La grande rivoluzione di Frasca è stata approvata col voto favorevole di otto consiglieri: hanno votato “sì”, senza distinguo, i tre della maggioranza, i tre di Liberi di Scegliere (Agnello, Schembari e Gambino), Giusy Zisa di Api e Chiara Zago di Diventerà Bellissima. Contrari i consiglieri di Ripartiamo Insieme (Mandarà, Galuppi, Giavatto e Cappello). La versione “breve” del nuovo Statuto, in appena due punti, era stata approvata in fretta e furia con una delibera di giunta, che ha incrociato la propria parabola col lavoro svolto dai rappresentanti della commissione Statuto, composta dal presidente del Consiglio Mandarà, dai consiglieri Galuppi, Candiano e Zago e dallo stesso sindaco. La commissione, incaricata dal Consiglio comunale, si era detta d’accordo sull’introduzione delle due modifiche, ma aveva fatto del lavoro ulteriore, avendo analizzato – fra modifiche e integrazioni – otto articoli. Quel lavoro, al momento, è stato accantonato. Messo in secondo piano dalle prerogative stringenti della nuova amministrazione: cioè modificare lo Statuto e accerchiare il nemico.

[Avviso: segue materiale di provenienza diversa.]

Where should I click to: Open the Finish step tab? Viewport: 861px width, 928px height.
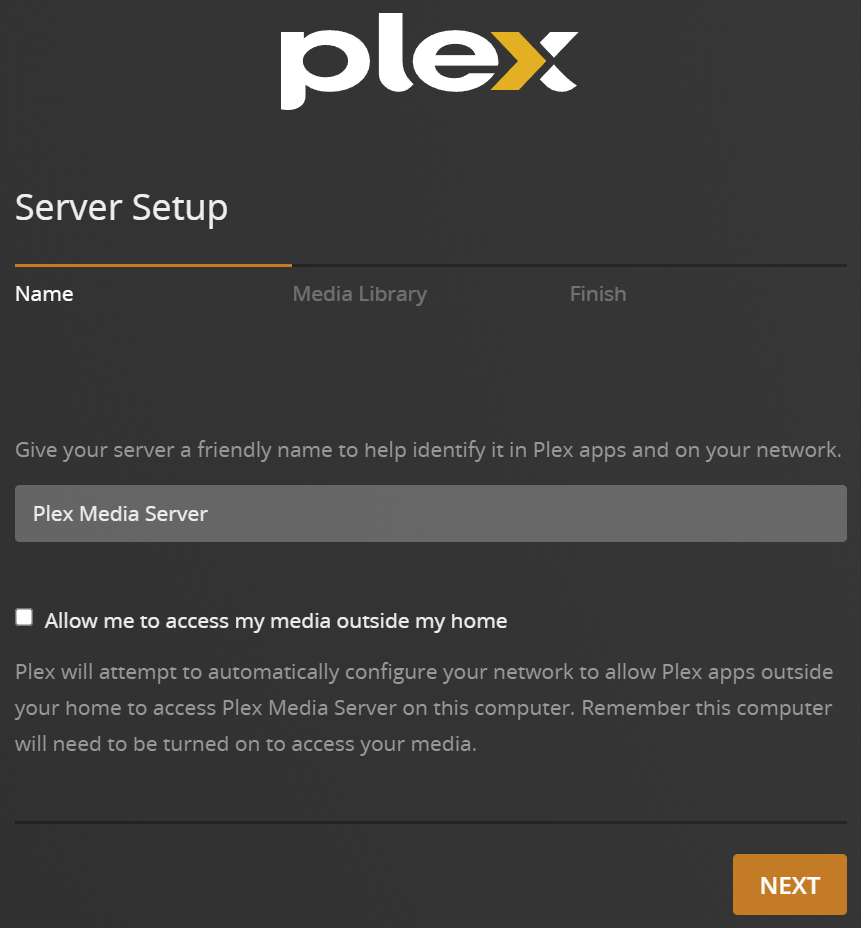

Le anime belle si sono convertite e non stanno più all’opposizione. Hanno emendato la mozione di ‘Ripartiamo Insieme’, che impegna l’Amministrazione a sospendere l’imposta di soggiorno, e addolcito la mozione sull’azzeramento delle indennità, a cui l’assessore Frasca – vero mattatore della serata – non avrebbe mai rinunciato (piuttosto, da buon imprenditore, userà i soldi per fondare un giornale). Hanno trovato da ridire persino di fronte alla richiesta, da parte di alcuni colleghi, di avere gli elenchi dei buoni spesa per capire a chi finiscono i voucher. Daranno la colpa al giornale di “parte”, ma faranno fatica a riconoscersi allo specchio. Nel frattempo si sfregano le mani e covano sogni di gloria: sta per arrivare il quinto assessorato.

Nb: la seduta è stata sospesa al termine del punto 8). Gli altri sono stati rimandati.